POP:仅预填充剪枝实现高效大语言模型推理
POP: Prefill-Only Pruning for Efficient Large Model Inference
February 3, 2026
作者: Junhui He, Zhihui Fu, Jun Wang, Qingan Li
cs.AI
摘要
大语言模型(LLM)与视觉语言模型(VLM)已展现出卓越能力,但其部署受制于高昂的计算成本。现有结构化剪枝方法虽具备硬件效率优势,却常伴随显著的精度损失。本文指出,这种失效源于阶段无差别的剪枝策略忽视了预填充阶段与解码阶段之间的不对称性。通过引入虚拟门机制,我们的重要性分析表明:深层网络对下一令牌预测(解码)至关重要,但在上下文编码(预填充)阶段基本冗余。基于此发现,我们提出仅预填充剪枝法(POP)——一种阶段感知推理策略,在计算密集的预填充阶段安全跳过深层网络,同时为敏感的解码阶段保留完整模型。为实现阶段间切换,我们设计了独立的键值投影以维持缓存完整性,并采用边界处理策略确保首生成令牌的准确性。

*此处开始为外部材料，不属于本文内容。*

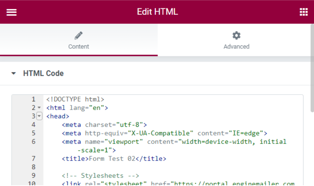The width and height of the screenshot is (314, 186).
Task: Collapse the HTML Code section arrow
Action: coord(14,73)
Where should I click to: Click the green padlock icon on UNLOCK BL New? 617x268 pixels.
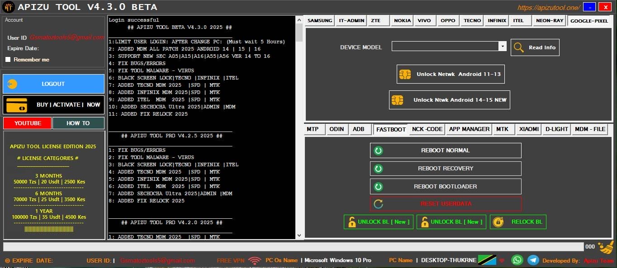(x=352, y=222)
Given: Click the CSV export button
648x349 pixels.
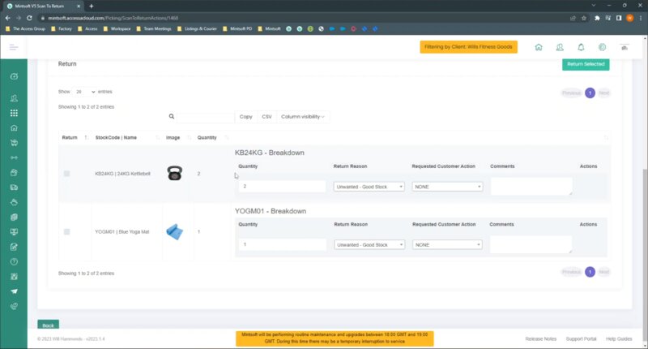Looking at the screenshot, I should 266,117.
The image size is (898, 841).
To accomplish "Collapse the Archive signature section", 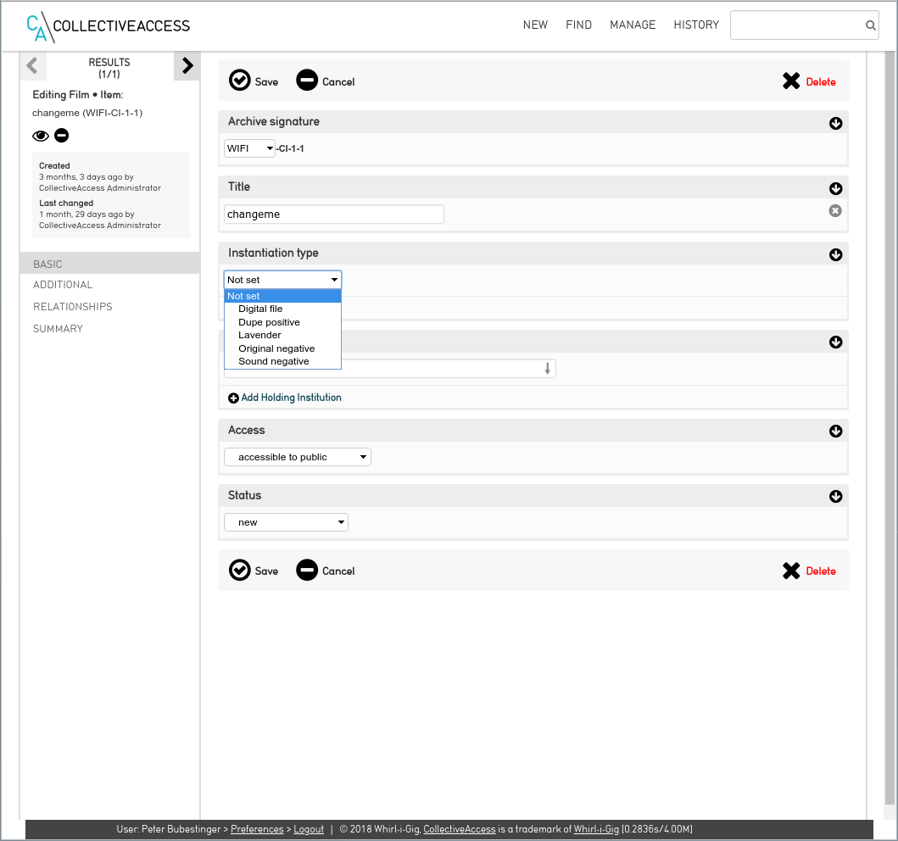I will [x=835, y=124].
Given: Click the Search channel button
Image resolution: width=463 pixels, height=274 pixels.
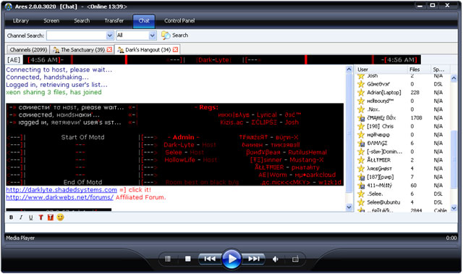Looking at the screenshot, I should [174, 36].
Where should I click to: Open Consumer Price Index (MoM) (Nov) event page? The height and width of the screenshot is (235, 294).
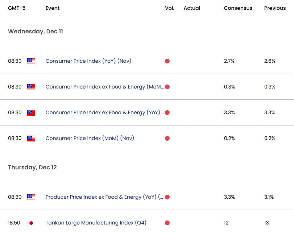click(91, 138)
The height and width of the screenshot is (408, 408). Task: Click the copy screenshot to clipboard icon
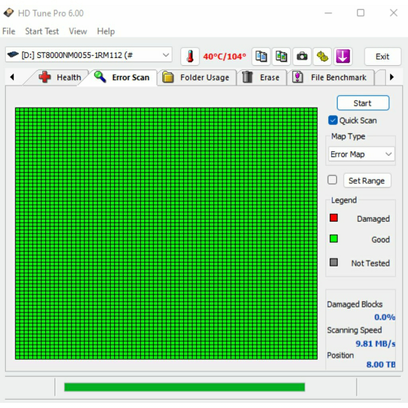282,57
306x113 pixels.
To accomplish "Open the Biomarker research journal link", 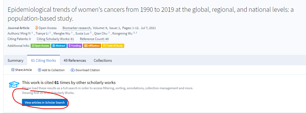I will (77, 28).
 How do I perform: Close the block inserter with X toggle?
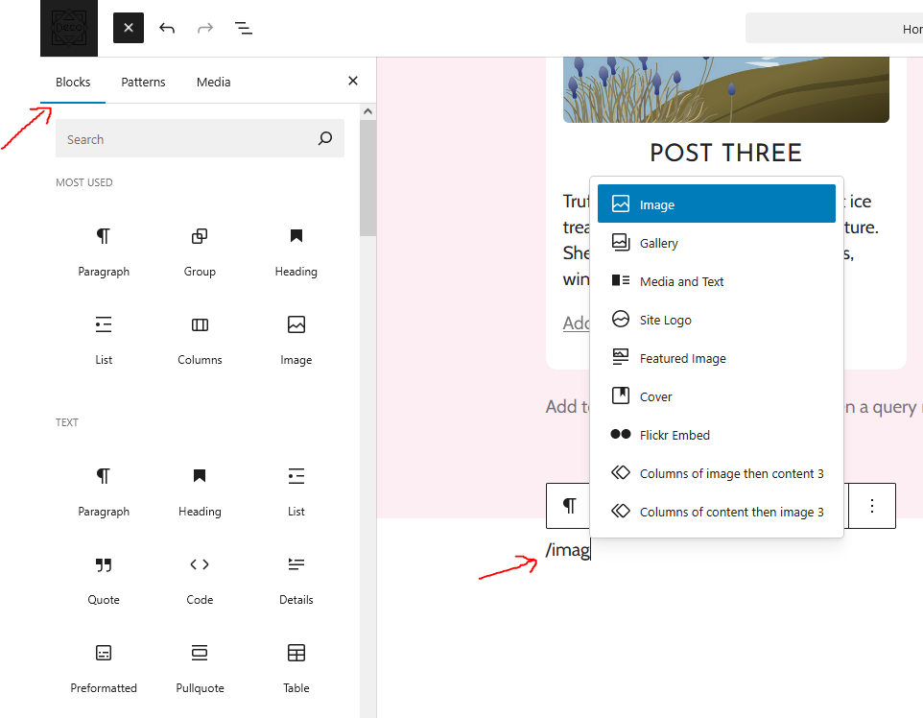tap(128, 28)
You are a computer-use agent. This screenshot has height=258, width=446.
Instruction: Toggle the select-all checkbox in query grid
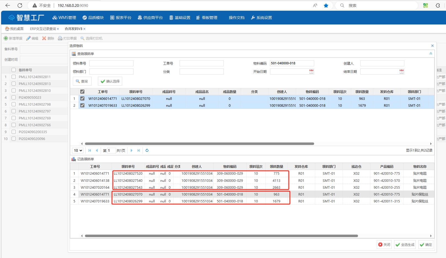(x=82, y=92)
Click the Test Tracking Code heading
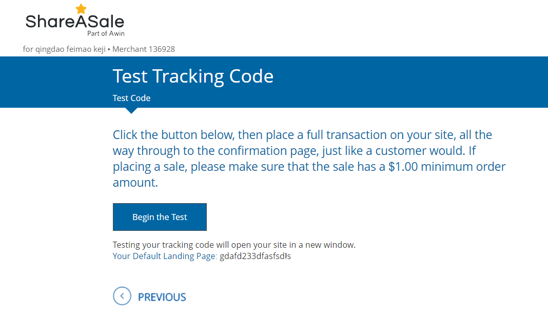The width and height of the screenshot is (548, 316). tap(193, 76)
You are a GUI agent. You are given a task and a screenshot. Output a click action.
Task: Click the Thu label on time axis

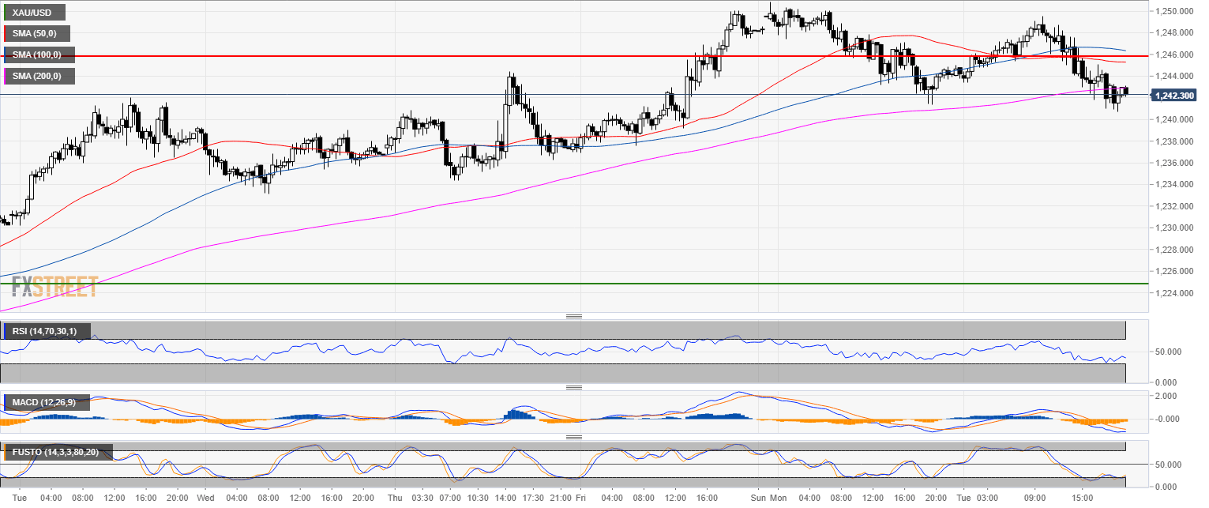(x=395, y=499)
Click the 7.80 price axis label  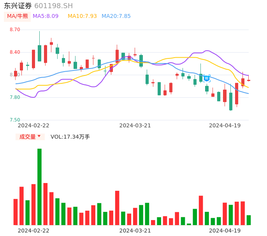[15, 97]
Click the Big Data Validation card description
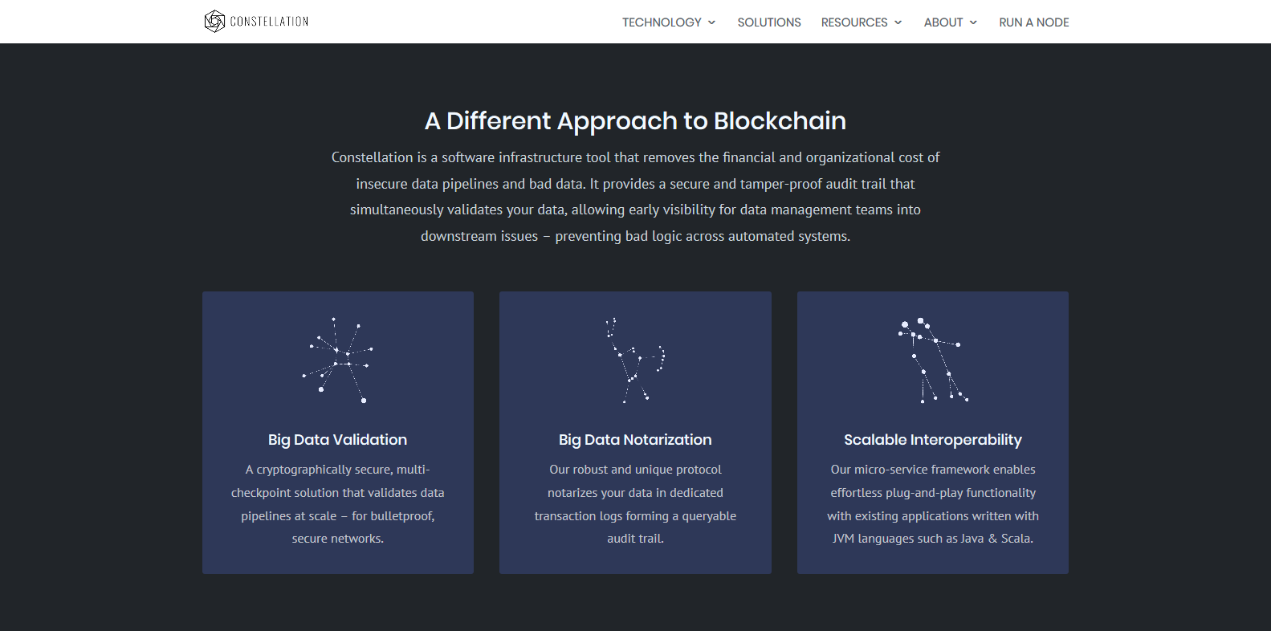This screenshot has width=1271, height=631. [338, 504]
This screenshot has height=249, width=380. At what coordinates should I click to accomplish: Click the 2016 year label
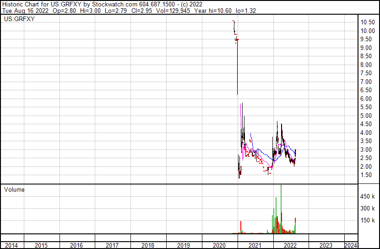(x=76, y=245)
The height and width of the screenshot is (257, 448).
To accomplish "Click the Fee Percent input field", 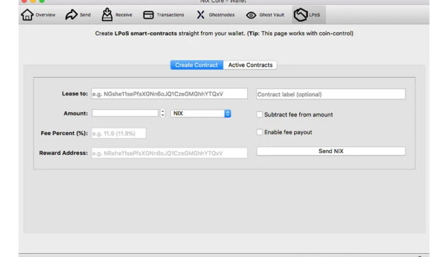I will click(x=118, y=133).
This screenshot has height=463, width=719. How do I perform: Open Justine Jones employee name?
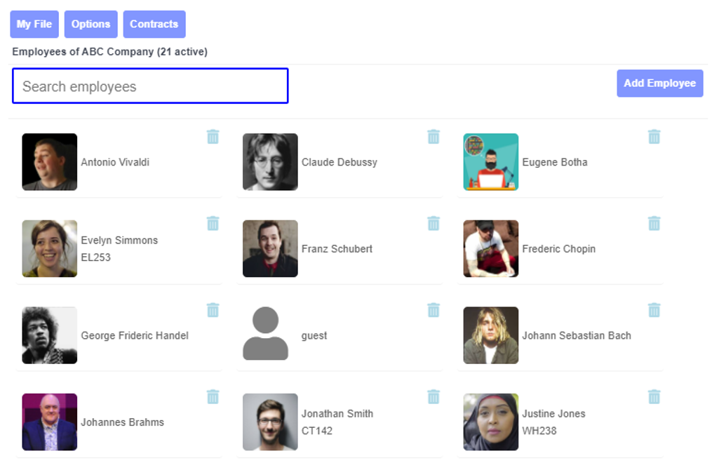(x=553, y=413)
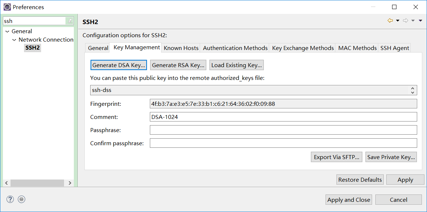
Task: Open the preferences view menu arrow
Action: point(420,21)
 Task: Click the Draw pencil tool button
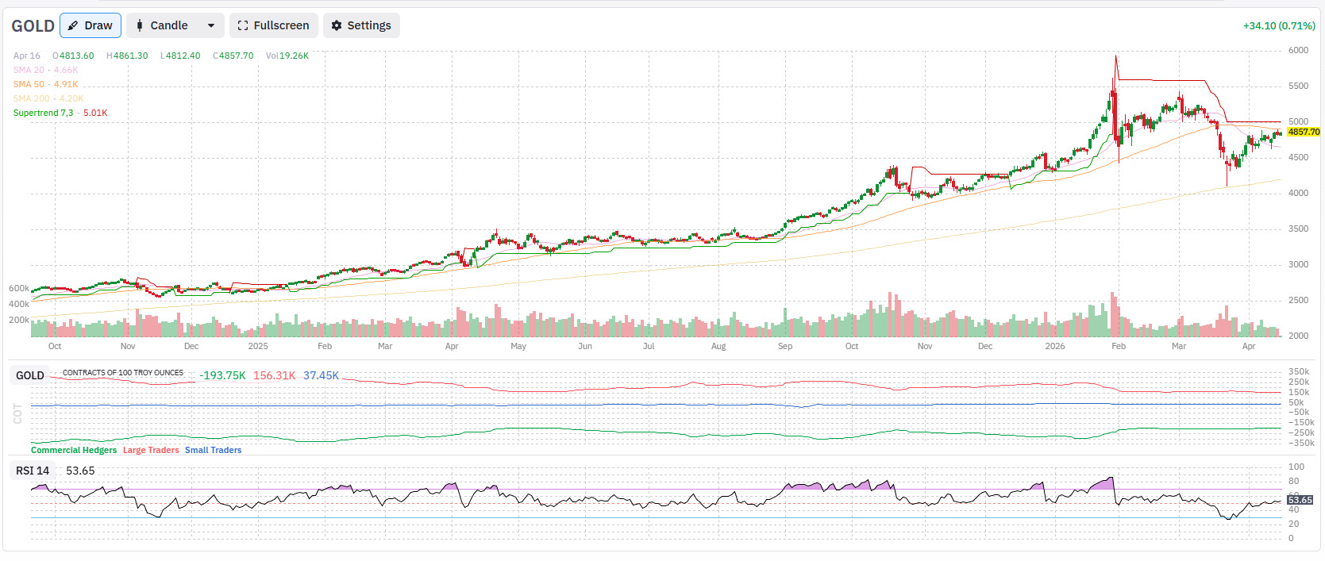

在Llama-3.1、Qwen3-VL和Gemma-3等多模态模型上的实验表明,POP可实现预填充延迟最高1.37倍的加速,且性能损失微乎其微,有效突破了现有结构化剪枝方法在精度与效率间的权衡局限。
English
Large Language Models (LLMs) and Vision-Language Models (VLMs) have demonstrated remarkable capabilities. However, their deployment is hindered by significant computational costs. Existing structured pruning methods, while hardware-efficient, often suffer from significant accuracy degradation. In this paper, we argue that this failure stems from a stage-agnostic pruning approach that overlooks the asymmetric roles between the prefill and decode stages. By introducing a virtual gate mechanism, our importance analysis reveals that deep layers are critical for next-token prediction (decode) but largely redundant for context encoding (prefill). Leveraging this insight, we propose Prefill-Only Pruning (POP), a stage-aware inference strategy that safely omits deep layers during the computationally intensive prefill stage while retaining the full model for the sensitive decode stage. To enable the transition between stages, we introduce independent Key-Value (KV) projections to maintain cache integrity, and a boundary handling strategy to ensure the accuracy of the first generated token. Extensive experiments on Llama-3.1, Qwen3-VL, and Gemma-3 across diverse modalities demonstrate that POP achieves up to 1.37times speedup in prefill latency with minimal performance loss, effectively overcoming the accuracy-efficiency trade-off limitations of existing structured pruning methods.